Last Man Standing — Nick Broomfield’s flimsy follow-up to Biggie & Tupac

Investing

At the time of writing Suge Knight, former CEO of hip-hop record label Death Row, is three years into a 28-year jail sentence for a lethal hit-and-run. Footage of the verdict saw the hulking Knight as heavy as ever but somehow smaller too — diminished. Cue British director Nick Broomfield with Last Man Standing, a follow-up to his 2002 documentary Biggie & Tupac. That film concerned the killings of rappers Tupac Shakur and Notorious B.I.G., implicating Knight and the Los Angeles police. If you wonder why Broomfield is back on the beat, the answer lies in that courtroom scene. With Knight inside, he says, he can get answers he couldn’t the first time from people who wouldn’t talk back then.

Hmm. Two decades later, something feels instinctively off about the sight of Broomfield disembarking in South LA with his signature English bumble. The director seems to know it. Rather than position himself on-camera, he introduces Pam Brooks, a Compton local credited as co-producer.

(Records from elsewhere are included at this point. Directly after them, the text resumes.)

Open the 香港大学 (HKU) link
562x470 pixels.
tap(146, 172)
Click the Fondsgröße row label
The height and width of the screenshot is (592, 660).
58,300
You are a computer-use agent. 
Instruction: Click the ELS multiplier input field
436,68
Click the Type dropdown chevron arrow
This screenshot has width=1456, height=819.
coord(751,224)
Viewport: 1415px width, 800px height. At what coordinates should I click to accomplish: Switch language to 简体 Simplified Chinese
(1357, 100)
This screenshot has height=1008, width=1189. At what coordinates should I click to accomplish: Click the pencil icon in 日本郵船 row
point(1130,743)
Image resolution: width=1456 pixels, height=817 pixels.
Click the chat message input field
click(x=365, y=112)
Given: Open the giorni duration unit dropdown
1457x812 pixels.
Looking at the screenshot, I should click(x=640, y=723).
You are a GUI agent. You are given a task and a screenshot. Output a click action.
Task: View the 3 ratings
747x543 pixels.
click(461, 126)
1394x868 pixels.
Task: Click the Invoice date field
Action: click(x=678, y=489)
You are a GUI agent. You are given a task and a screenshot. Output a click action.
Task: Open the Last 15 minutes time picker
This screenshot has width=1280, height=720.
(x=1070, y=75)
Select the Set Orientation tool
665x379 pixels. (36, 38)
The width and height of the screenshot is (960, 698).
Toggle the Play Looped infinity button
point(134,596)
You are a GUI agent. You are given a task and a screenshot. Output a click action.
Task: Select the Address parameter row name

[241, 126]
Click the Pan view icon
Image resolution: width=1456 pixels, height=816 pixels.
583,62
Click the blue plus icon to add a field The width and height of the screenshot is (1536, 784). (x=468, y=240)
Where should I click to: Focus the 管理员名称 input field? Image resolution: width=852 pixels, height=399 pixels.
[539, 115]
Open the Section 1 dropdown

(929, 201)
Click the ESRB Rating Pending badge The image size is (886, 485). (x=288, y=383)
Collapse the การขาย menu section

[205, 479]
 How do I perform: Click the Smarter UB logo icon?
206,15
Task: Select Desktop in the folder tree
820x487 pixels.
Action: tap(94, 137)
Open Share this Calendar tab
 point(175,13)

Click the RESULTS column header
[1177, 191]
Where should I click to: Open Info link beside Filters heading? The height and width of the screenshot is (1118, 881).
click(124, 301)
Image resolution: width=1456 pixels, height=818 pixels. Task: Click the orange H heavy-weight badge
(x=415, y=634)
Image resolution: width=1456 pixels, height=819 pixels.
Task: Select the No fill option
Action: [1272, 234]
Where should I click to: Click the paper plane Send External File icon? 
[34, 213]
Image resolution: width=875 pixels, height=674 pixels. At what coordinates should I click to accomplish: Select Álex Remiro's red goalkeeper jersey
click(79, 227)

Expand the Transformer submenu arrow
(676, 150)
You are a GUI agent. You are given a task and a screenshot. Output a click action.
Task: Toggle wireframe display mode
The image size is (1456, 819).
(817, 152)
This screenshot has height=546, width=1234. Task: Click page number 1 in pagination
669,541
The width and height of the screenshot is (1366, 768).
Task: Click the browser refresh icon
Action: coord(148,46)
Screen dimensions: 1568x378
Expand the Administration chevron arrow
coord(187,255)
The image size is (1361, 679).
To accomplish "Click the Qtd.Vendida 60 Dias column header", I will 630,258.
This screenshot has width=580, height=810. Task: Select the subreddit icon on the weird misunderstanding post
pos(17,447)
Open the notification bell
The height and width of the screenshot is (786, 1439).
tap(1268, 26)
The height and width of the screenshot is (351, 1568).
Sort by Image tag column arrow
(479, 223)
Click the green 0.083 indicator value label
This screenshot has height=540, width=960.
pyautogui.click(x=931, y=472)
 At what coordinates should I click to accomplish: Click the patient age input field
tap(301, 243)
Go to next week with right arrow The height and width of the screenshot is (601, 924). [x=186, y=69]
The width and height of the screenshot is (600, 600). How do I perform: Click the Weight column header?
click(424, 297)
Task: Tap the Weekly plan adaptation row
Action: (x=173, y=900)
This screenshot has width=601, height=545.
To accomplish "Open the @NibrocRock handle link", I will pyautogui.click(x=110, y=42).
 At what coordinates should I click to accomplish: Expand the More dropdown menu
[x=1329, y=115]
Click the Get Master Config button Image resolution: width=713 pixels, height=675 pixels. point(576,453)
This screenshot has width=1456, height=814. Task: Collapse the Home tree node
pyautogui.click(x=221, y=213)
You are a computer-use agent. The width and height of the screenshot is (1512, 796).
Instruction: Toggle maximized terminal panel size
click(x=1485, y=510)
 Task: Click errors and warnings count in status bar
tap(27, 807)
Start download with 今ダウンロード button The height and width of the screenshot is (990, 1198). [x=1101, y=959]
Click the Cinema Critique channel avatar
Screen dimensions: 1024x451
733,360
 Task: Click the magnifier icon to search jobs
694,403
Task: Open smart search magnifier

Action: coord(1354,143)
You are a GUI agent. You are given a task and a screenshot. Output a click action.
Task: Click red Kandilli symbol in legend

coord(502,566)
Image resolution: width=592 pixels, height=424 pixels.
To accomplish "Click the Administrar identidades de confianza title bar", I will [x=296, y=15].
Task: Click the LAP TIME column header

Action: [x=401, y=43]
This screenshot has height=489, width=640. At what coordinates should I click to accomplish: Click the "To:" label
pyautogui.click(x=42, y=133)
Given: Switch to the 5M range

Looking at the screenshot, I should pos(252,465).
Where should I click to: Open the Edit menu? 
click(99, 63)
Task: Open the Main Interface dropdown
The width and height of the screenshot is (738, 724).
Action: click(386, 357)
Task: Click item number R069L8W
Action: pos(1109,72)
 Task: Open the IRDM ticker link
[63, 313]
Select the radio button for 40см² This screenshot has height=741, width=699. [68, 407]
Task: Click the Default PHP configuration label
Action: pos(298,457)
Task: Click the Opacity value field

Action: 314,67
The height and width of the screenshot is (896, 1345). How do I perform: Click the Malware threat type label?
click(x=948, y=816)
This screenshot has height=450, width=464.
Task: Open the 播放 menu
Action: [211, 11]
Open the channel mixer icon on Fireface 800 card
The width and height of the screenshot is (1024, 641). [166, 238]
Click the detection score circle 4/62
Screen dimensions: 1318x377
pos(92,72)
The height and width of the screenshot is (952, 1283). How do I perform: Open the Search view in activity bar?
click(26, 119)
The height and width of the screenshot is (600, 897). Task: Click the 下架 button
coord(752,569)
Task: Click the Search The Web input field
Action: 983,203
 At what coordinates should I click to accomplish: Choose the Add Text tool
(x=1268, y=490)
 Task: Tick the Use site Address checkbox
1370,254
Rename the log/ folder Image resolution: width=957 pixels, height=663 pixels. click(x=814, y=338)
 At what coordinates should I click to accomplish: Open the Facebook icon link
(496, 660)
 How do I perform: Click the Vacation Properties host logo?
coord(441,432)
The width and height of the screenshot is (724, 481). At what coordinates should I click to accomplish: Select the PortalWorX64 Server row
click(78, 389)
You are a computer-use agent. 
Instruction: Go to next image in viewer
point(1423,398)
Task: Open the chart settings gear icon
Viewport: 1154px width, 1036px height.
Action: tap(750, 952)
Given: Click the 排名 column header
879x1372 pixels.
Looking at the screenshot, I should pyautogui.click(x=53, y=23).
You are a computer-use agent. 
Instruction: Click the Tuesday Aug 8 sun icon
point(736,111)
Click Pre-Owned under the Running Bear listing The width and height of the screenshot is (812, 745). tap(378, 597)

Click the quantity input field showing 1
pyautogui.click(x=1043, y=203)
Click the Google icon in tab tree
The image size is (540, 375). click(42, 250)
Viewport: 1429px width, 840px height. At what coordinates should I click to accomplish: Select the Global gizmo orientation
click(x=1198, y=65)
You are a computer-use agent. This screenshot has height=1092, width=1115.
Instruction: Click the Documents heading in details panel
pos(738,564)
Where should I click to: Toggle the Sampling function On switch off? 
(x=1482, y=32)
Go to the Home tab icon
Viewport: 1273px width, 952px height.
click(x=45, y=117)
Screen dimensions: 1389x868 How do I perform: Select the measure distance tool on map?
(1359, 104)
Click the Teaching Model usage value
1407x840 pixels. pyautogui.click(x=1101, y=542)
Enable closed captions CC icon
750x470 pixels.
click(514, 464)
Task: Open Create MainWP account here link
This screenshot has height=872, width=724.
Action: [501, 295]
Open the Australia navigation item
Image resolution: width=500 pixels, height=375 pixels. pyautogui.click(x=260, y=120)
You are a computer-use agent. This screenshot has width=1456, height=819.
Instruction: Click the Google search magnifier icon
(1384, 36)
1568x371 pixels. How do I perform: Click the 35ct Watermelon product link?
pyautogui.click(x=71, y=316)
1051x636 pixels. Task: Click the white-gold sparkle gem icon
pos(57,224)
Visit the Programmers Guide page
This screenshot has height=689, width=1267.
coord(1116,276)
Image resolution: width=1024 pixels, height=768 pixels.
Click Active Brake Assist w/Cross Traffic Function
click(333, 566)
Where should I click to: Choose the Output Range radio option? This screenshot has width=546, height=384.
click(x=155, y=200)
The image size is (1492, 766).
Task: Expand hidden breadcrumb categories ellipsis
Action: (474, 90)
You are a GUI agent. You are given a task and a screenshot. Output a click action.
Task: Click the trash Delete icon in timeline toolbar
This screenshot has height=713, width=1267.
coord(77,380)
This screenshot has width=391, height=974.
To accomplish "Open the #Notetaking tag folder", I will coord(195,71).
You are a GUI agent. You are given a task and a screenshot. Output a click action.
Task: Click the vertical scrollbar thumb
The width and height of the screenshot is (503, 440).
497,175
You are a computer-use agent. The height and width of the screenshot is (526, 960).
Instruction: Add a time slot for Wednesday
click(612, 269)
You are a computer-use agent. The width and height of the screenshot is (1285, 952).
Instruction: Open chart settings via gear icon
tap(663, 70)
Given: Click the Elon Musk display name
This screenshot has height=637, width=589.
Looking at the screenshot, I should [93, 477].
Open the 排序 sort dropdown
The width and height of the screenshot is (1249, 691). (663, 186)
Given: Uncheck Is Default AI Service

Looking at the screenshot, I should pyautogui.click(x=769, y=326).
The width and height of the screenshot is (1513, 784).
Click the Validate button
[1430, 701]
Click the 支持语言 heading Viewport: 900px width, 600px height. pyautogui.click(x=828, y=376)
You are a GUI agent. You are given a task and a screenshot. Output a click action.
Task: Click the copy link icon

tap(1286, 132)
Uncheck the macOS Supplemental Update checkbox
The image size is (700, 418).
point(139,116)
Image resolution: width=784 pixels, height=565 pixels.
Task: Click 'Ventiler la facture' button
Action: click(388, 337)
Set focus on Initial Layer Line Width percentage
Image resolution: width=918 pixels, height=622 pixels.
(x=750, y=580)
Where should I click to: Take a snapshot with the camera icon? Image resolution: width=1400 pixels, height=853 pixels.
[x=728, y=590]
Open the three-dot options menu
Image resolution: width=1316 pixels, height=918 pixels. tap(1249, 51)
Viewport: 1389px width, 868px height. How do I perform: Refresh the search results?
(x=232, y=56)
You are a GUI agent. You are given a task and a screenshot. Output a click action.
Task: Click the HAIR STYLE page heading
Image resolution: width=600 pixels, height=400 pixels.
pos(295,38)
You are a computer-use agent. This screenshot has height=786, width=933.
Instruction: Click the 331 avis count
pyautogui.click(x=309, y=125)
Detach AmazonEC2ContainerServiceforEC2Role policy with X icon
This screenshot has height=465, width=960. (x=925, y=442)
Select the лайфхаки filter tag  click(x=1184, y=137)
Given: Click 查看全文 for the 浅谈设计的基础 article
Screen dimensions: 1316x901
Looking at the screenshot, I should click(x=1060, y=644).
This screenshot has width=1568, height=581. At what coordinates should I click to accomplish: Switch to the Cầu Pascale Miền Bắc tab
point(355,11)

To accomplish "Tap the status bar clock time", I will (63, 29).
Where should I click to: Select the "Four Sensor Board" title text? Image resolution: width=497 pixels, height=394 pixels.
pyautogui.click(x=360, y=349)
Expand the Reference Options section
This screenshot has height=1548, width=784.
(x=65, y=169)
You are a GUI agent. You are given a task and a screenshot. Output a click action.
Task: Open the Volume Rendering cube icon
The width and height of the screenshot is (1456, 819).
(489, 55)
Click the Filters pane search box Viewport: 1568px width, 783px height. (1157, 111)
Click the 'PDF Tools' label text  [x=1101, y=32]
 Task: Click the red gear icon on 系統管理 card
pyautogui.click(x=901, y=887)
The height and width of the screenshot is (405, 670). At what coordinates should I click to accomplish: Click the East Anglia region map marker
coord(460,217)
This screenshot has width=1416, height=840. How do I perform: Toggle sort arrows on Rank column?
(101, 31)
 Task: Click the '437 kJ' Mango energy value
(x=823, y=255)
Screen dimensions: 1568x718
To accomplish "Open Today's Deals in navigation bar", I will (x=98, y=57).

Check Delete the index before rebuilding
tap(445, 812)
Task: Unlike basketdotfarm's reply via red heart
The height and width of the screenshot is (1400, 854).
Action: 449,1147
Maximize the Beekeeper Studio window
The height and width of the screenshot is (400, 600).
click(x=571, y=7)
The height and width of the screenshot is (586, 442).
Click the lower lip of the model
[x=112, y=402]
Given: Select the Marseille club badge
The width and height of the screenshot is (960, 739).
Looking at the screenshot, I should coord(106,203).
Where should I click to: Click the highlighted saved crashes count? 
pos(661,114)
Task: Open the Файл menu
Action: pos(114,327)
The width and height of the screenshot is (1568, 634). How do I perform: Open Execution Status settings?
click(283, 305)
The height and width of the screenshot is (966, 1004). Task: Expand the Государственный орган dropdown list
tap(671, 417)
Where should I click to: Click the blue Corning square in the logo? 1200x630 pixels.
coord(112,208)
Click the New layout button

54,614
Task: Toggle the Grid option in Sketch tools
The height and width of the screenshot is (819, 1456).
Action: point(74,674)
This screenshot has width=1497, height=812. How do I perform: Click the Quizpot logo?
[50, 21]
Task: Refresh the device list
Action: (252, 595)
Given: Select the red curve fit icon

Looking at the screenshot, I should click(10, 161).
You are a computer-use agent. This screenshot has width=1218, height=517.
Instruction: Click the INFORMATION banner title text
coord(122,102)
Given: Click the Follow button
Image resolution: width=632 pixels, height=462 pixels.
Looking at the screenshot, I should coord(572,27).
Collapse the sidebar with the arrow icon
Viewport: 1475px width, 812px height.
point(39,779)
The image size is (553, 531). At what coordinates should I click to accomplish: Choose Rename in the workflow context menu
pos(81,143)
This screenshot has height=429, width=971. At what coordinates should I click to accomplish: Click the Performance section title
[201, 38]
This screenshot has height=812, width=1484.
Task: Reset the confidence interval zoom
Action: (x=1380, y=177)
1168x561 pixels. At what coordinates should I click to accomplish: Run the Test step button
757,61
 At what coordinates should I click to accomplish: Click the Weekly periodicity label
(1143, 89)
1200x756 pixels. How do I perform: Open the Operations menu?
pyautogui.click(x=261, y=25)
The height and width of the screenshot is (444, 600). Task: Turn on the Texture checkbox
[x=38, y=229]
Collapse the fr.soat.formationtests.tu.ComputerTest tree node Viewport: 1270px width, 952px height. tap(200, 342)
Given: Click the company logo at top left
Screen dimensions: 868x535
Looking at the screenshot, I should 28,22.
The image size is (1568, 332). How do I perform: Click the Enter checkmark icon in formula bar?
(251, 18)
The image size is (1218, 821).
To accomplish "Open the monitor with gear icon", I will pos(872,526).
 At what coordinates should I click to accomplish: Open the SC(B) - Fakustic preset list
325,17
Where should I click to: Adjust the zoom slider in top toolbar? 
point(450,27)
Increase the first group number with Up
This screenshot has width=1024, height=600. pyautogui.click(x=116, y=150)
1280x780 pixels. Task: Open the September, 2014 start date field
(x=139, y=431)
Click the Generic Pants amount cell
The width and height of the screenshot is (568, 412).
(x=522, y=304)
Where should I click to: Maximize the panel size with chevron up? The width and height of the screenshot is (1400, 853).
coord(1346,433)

She, the film explains, will broker sit-downs with former associates of Knight. “They white but they black,” she tells one about Broomfield and his crew, a remark the director chooses to leave in.

New testimony comes largely from Knight’s former henchmen, greying ex-cons who confirm that the Death Row offices were a clubhouse for Blood gang members. There are stories of nihilistic violence and Knight’s piranha tank, a generalised expansion of the thesis that rogue LAPD officers were central to the murders. Actual evidence? A damning photograph is said to connect the plotters to the chief of police. We don’t see it. Broomfield never has either. It “mysteriously disappeared”. The official investigation is rubbished, although less time is spent explaining why than bemoaning the author getting a series on Netflix.

Your inner judge may sigh, raise the gavel and ask if Broomfield has anything else. Not much. The bulk of the film is a simple redux of the same deeply depressing story, two huge talents dead. The industry around them goes on. “Things Done Changed”, Notorious B.I.G. once rapped. Yet so much stays the same.